Diz-se que esta tradição surgiu numa região onde há neve, portanto muito diferente do clima tropical dominante no Brasil. Por que então a tentativa de imitar o cenário de um ambiente frio? Este é o lado neoliberal da festividade, com o objetivo único de vender presentes através da figura lendária do Papai Noel e seu trenó puxado pelas renas voadoras. O outro símbolo natalino, o presépio que representa o nascimento do Menino Deus, aos poucos deixado em segundo plano, não poderia estar situado num local coberto de neve. O apelo comercial venceu a esperança!
O mundo neoliberal está se lixando para a fé, a esperança e a caridade. Desde que o faturamento nas vendas supere o do ano anterior, o resto é detalhe. Afinal, pobre e morador de rua sempre existirão, da mesma forma que os acometidos de doenças que não conseguem um tratamento decente na rede pública. Seria o Natal o momento de ver este problema crônico de outra maneira? Ou o pouco de atenção dispensado seria apenas um paliativo que nada acrescentaria aos que recebem esta pequena, mas significativa, ajuda? Alguém se importa?
Se distribuir a riqueza só faz aumentar a pobreza, na visão do neoliberal convicto, o que vemos acontecer com o aumento da concentração da riqueza no Brasil e no mundo? Caso os fatos mostrados não estejam mentindo, a fome, a miséria, o ódio, a guerra e outros sofrimentos humanos podem ter origem no fosso da desigualdade que aumentou de forma preocupante. Mas a teoria capitalista insiste que mesmo com tanta discrepância entre os semelhantes, este regime é o mais justo socialmente. Tudo depende da competência individual para melhorar de vida!
Ironicamente vemos alguns ocupantes de cargos públicos importantes, a maioria envolvida em denúncias por esquemas de corrupção, desejarem Feliz Natal para os contribuintes massacrados por eles. Se não é cinismo ou falta de vergonha na cara, ainda relacionam seus grandes feitos, apesar da crise financeira que atravessa o país, assim como os esforços e a dedicação para atenderem às necessidades da população. Será que alguém ainda acredita em tanta enganação? Muitos servidores nem receberam o décimo terceiro salário! Que Infeliz Natal!

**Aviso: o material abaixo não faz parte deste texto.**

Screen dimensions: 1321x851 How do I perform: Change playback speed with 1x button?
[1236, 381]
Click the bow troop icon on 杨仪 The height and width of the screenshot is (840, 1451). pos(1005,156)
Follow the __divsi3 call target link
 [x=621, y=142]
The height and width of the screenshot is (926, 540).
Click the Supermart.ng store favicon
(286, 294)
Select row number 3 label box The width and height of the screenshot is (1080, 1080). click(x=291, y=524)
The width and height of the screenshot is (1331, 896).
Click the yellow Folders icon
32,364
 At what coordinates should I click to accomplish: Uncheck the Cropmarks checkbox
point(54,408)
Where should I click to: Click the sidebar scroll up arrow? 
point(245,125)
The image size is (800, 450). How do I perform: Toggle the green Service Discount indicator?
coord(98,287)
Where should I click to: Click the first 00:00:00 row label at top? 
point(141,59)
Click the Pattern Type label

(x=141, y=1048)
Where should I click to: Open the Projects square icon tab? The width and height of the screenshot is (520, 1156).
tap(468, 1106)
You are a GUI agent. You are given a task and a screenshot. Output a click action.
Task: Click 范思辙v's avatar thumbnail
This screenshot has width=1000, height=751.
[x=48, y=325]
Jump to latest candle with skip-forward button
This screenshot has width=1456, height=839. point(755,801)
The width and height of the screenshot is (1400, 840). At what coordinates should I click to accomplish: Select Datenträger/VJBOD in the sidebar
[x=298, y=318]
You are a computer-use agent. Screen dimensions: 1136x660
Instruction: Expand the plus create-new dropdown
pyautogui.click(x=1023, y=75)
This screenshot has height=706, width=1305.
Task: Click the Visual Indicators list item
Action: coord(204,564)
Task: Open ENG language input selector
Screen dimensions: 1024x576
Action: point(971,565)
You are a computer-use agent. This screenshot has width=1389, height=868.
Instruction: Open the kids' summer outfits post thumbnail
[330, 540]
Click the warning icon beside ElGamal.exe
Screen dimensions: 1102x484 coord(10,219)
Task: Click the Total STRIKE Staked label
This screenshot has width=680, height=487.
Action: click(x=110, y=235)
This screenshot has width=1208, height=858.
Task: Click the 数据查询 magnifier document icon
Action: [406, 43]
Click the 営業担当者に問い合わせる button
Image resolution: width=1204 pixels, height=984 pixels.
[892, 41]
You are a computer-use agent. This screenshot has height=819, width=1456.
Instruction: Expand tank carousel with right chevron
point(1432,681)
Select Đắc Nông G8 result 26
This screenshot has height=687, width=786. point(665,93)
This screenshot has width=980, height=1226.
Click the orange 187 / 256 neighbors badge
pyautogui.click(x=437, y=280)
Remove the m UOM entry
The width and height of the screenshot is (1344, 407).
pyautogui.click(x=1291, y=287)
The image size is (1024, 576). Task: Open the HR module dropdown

Por ser um acontecimento de alcance considerável no mundo – poucos países não comemoram o Natal – as pessoas são atingidas pelo espírito natalino, em maior ou menor intensidade. Diante da ambição desenfreada e da indiferença com o sofrimento alheio, cada desamparado pela Justiça dos homens tenta valorizar o verdadeiro espírito natalino. A desesperança é tanta que muitos acreditam que a única maneira de amenizar as injustiças sociais impostas pelos poderosos será pela Justiça das Leis de Deus. Todos merecem um Feliz Natal!